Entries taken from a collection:

○ ○ ○

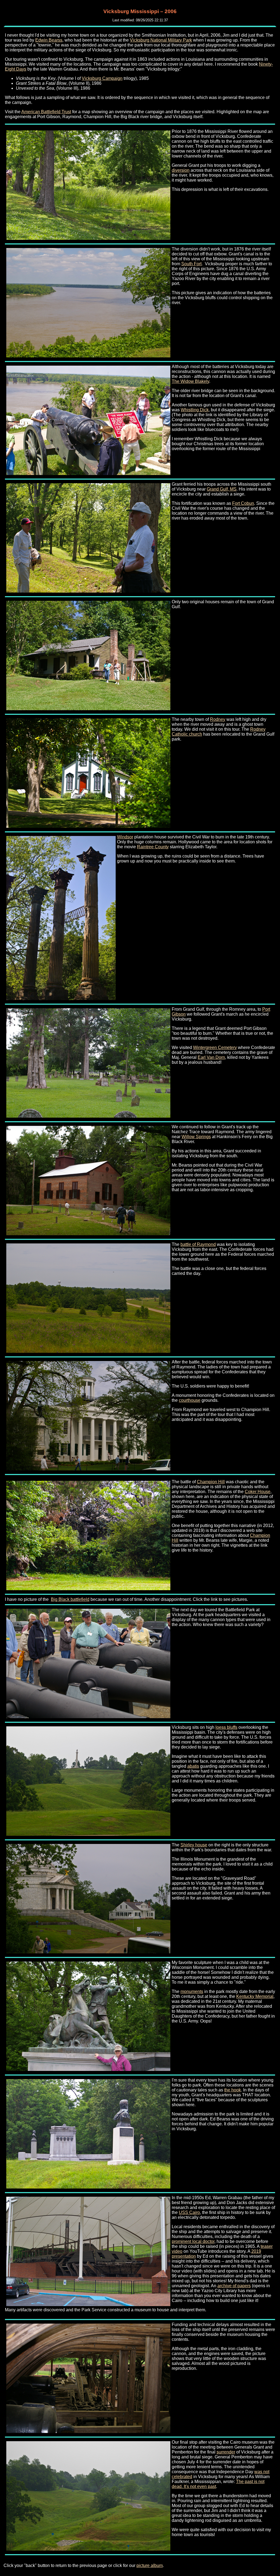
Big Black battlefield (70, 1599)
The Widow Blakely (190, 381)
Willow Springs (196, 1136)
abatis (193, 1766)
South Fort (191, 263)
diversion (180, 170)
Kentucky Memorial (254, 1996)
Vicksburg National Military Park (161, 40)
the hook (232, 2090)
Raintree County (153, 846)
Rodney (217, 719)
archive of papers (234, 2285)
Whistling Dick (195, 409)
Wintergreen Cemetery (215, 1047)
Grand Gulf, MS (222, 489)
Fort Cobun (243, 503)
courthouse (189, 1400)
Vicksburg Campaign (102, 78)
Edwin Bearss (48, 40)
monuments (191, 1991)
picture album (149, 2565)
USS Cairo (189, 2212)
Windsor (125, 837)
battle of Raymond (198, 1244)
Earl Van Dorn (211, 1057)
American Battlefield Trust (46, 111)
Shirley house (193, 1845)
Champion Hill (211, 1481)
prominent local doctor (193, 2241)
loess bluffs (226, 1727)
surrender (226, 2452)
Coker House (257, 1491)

○ ○ ○

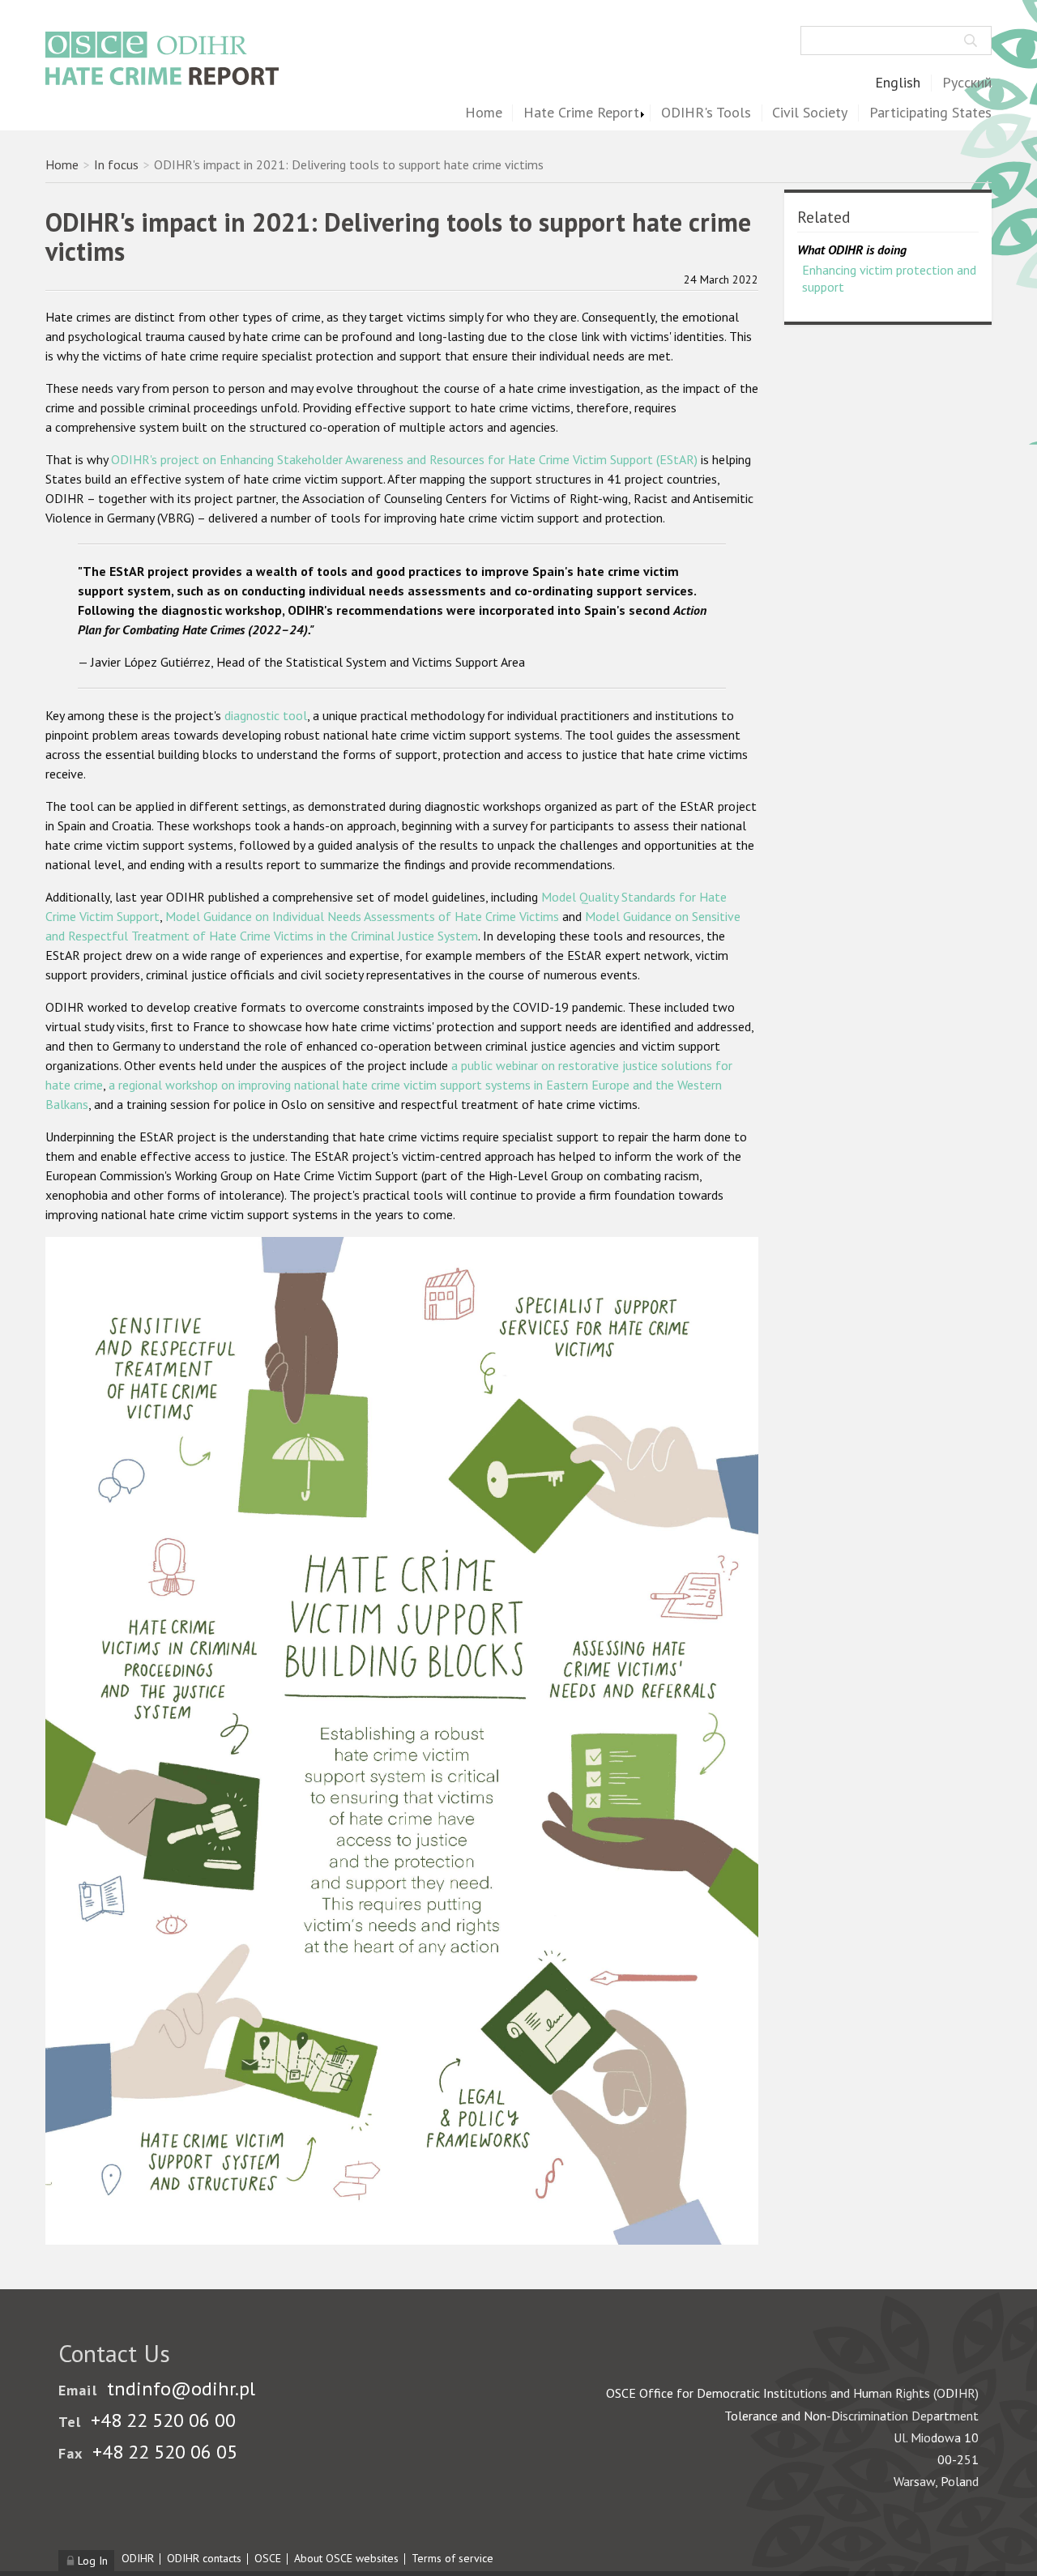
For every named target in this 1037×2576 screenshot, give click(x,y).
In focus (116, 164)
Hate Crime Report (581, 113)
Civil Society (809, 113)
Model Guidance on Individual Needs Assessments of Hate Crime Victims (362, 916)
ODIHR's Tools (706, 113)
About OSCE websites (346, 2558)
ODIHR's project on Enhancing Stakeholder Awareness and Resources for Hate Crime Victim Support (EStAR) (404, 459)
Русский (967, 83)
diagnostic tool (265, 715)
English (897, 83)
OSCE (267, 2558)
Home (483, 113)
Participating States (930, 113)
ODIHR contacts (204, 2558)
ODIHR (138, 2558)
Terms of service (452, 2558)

○ ○ ○

• **Aim of the exercise**
Out of the records above, pull each line containing the word "Hate".

• **Your solution**
Hate Crime Report (581, 113)
Model Guidance on Individual Needs Assessments of Hate Crime Victims (362, 916)
ODIHR's project on Enhancing Stakeholder Awareness and Resources for Hate Crime Victim Support (EStAR) (404, 459)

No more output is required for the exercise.